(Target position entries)
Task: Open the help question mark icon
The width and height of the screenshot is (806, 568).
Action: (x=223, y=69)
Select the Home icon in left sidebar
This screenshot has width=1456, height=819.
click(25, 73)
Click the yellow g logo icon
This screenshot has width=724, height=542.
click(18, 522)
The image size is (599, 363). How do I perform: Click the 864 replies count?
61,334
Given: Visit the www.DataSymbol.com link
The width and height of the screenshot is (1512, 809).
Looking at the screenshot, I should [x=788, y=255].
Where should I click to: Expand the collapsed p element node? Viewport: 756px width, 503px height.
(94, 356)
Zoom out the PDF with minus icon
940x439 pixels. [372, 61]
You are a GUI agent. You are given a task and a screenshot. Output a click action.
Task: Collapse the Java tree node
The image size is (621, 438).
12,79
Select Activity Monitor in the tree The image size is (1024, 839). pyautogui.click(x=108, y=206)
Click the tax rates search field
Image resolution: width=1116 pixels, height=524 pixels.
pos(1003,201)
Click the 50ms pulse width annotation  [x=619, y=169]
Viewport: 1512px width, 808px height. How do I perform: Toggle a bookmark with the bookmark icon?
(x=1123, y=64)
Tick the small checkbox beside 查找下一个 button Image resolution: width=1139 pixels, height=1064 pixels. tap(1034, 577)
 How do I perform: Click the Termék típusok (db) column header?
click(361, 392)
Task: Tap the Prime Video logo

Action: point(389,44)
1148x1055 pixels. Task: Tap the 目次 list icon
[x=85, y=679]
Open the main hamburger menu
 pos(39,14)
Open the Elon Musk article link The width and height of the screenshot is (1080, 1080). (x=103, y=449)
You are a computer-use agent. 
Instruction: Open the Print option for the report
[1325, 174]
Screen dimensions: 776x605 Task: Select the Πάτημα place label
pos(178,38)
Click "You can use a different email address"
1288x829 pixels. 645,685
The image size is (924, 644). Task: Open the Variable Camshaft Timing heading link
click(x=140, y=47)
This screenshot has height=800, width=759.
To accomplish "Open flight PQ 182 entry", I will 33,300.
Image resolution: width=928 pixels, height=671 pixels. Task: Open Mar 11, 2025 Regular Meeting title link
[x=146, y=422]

### [WHAT IS NEEDED]
Reproduce all of the entries above, replacing "How do I perform" with "How can I complete" at every occurrence and leaving everything else unchanged.

### [ANSWER TO THIS PROBLEM]
Task: Open the help question mark icon
The width and height of the screenshot is (806, 568).
Action: (x=223, y=69)
Select the Home icon in left sidebar
This screenshot has width=1456, height=819.
click(25, 73)
Click the yellow g logo icon
This screenshot has width=724, height=542.
click(18, 522)
The image size is (599, 363). How can I complete: Click the 864 replies count?
61,334
Given: Visit the www.DataSymbol.com link
The width and height of the screenshot is (1512, 809).
Looking at the screenshot, I should [x=788, y=255].
Where should I click to: Expand the collapsed p element node? Viewport: 756px width, 503px height.
(94, 356)
Zoom out the PDF with minus icon
940x439 pixels. [372, 61]
You are a GUI agent. You are given a task and a screenshot. Output a click action.
Task: Collapse the Java tree node
The image size is (621, 438).
12,79
Select Activity Monitor in the tree The image size is (1024, 839). pyautogui.click(x=108, y=206)
Click the tax rates search field
Image resolution: width=1116 pixels, height=524 pixels.
pos(1003,201)
Click the 50ms pulse width annotation  [x=619, y=169]
Viewport: 1512px width, 808px height. How can I complete: Toggle a bookmark with the bookmark icon?
(x=1123, y=64)
Tick the small checkbox beside 查找下一个 button Image resolution: width=1139 pixels, height=1064 pixels. tap(1034, 577)
 How can I complete: Click the Termék típusok (db) column header?
click(361, 392)
Task: Tap the Prime Video logo

Action: point(389,44)
1148x1055 pixels. Task: Tap the 目次 list icon
[x=85, y=679]
Open the main hamburger menu
 pos(39,14)
Open the Elon Musk article link The width and height of the screenshot is (1080, 1080). (x=103, y=449)
You are a computer-use agent. 
Instruction: Open the Print option for the report
[1325, 174]
Screen dimensions: 776x605 Task: Select the Πάτημα place label
pos(178,38)
Click "You can use a different email address"
1288x829 pixels. 645,685
The image size is (924, 644). Task: Open the Variable Camshaft Timing heading link
click(x=140, y=47)
This screenshot has height=800, width=759.
To accomplish "Open flight PQ 182 entry", I will 33,300.
Image resolution: width=928 pixels, height=671 pixels. Task: Open Mar 11, 2025 Regular Meeting title link
[x=146, y=422]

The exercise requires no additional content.